The innate immunity is the first line of defense against infectious microorganisms. There are several key players of the innate immune system that interact, coordinate, and act against these infectious agents. Genetic variations in these key players can influence their mechanism of action leading to variable immune response. MBL-2 and VDR are among these key players which influence the susceptibility to M. tuberculosis infection and disease development. The present study involved the frequency distribution analyses of MBL-2 and VDR polymorphisms, two molecules known to play a key role in tuberculosis susceptibility. The study also included haplotype study for MBL-2 polymorphisms and evaluation of global frequency distribution disparity among different populations worldwide.

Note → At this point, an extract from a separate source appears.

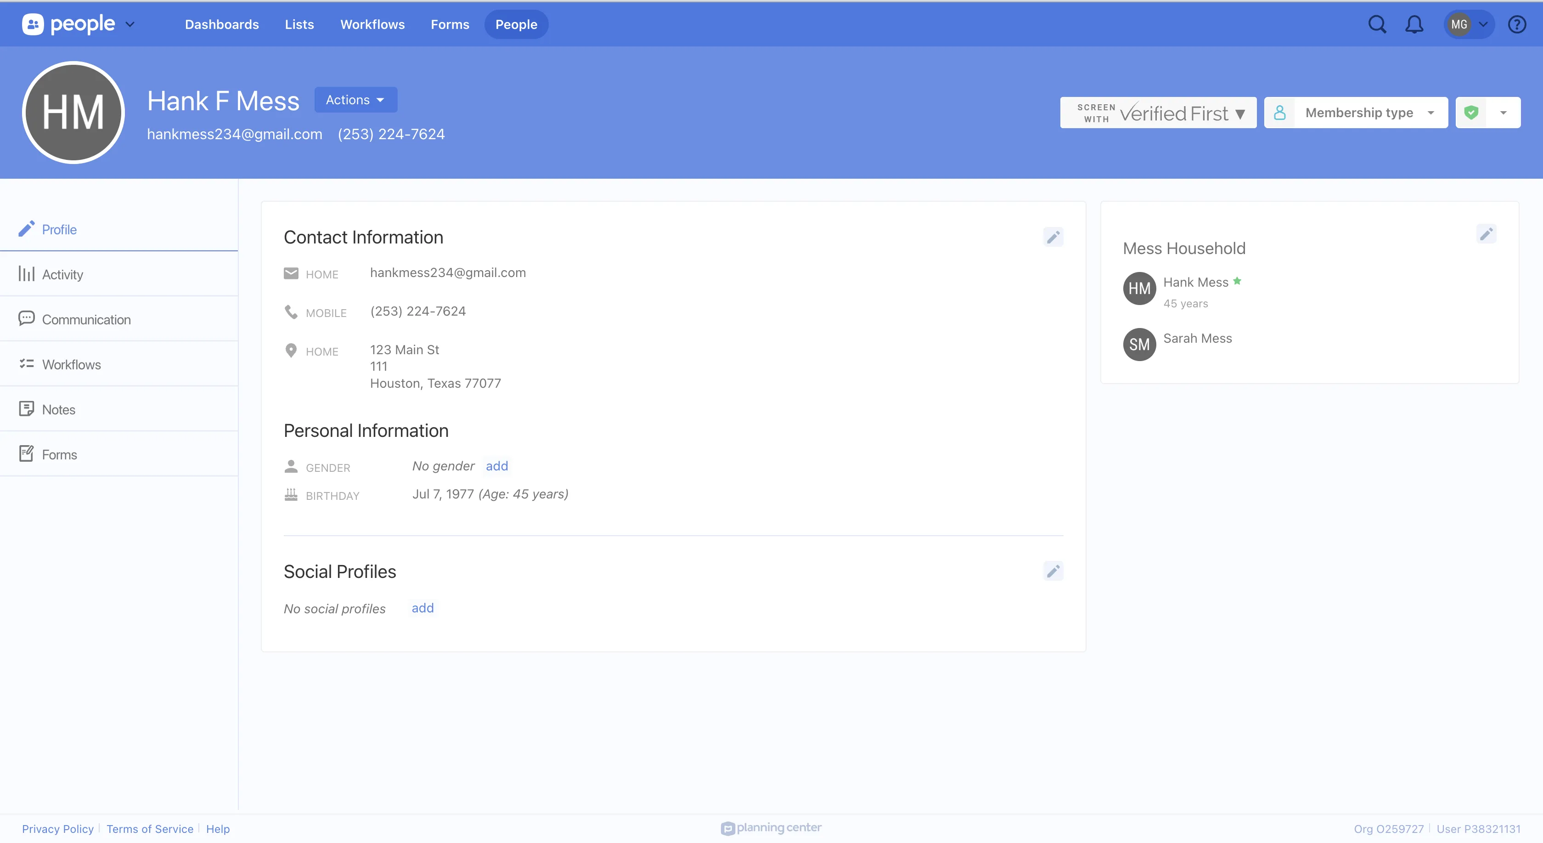Open the Communication sidebar section
The height and width of the screenshot is (843, 1543).
87,319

Frequency distribution of genotype and alleles of VDR and MBL-2 gene varies among different ethnic population, which may lead to variable susceptibility to the infection. For VDR FokI “f” allele, the frequency varies from 43% in Finland to 21% in West Africa. The occurrence of “f” allele was much higher in Caucasian population. The VDR TaqI “t” allele frequency was found to be higher in Caucasians than Asian and African populations. The polymorphism VDR BsmI demonstrates a significant difference from the West African and other Asian populations. VDR ApaI “a” allele frequency varies from 35% in West Africa to 83% in Korea. TaqI, ApaI, and BsmI nonfunctional VDR polymorphisms show linkage disequilibrium and thus influence disease association indirectly [34]. Studies by Selvaraj et al. reported genotypes FF of FokI, TT of TaqI, and Bb of BsmI in males and tt of TaqI in females to be associated with pulmonary tuberculosis susceptibility in South Indian population [21, 35]. On the contrary, Sharma et al. (2011) reported the protective association of FF and TT genotype against the Mycobacterium tuberculosis infection in Central India [34]. A study conducted in Gujarati Indians living in London showed strong association of ff genotype with pulmonary tuberculosis [36]. Therefore, we are not able to draw any conclusion.

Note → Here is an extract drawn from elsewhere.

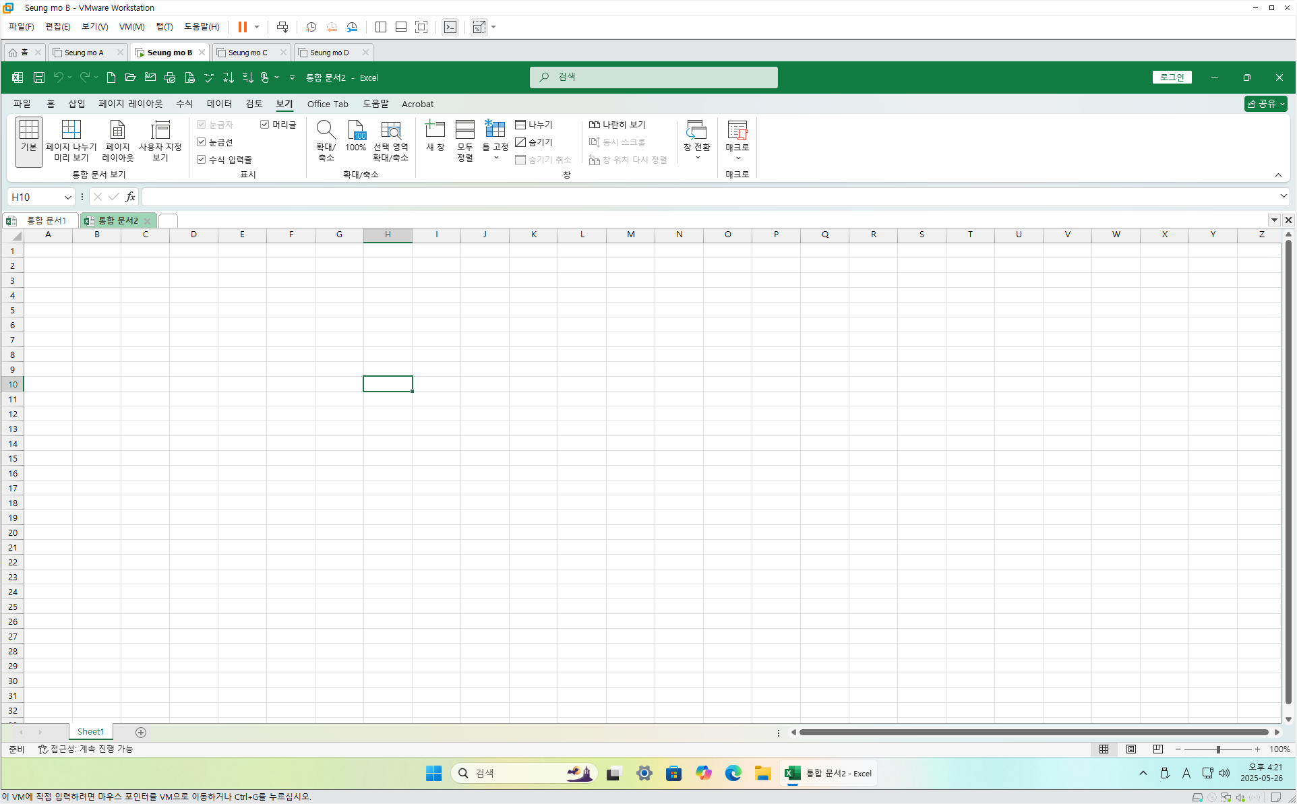The width and height of the screenshot is (1297, 804).
Task: Uncheck the 머리글 headings checkbox
Action: coord(265,125)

In summary, a lot of studies have been conducted through the years to understand the role of Vitamin D Receptor polymorphism in susceptibility to infectious diseases. Unfortunately, the results have been conflicting and still the role of VDR in tuberculosis susceptibility is not clear: the polymorphism determines susceptibility to the development of clinical disease or susceptibility to infection. Therefore the use of VDR polymorphism as marker for tuberculosis susceptibility is under debate. MBL-2 variant alleles have been associated with lower serum MBL levels and contrasting associations for MBL-2 variant alleles and mycobacterial infection have been reported in different populations. VDR and MBL-2 polymorphisms’ global and regional distribution, widely studied in several populations worldwide, varies significantly in each population, thus making it unique for the tuberculosis susceptibility studies. The differences in genotype and allele frequencies observed between populations could have been result of different selective pressures such as differences in diet, climate, latitude, or exposure to pathogens leading to adaptations. The efforts should be placed on a molecular understanding of the pathogenic processes, allowing a clear insight of genetic influences on the infectious diseases. The population based studies are important to reveal the population specific component to tuberculosis susceptibility which can prove effective in incorporating this into treatment and prevention strategies specifically. The study needs to be validated in larger samples to get a clearer picture of frequency distribution of MBL-2 and VDR genetic variants and their association to tuberculosis susceptibility in different parts of India.

Ethical Approval

Institutional ethical clearance was obtained.

Consent

Written informed consent of the blood donors was obtained prior to blood collection from the individuals.

Conflict of Interests

The authors declare no conflict of interests.

Acknowledgments

The authors thank Industries Commissionerate, Government of Gujarat, India, for funding this project. They also thank Council of Scientific and Industrial Research (CSIR) New Delhi, India, for providing Senior Research Fellowship to Ms. Anuroopa Gupta. They acknowledge all the volunteers for participation in the study.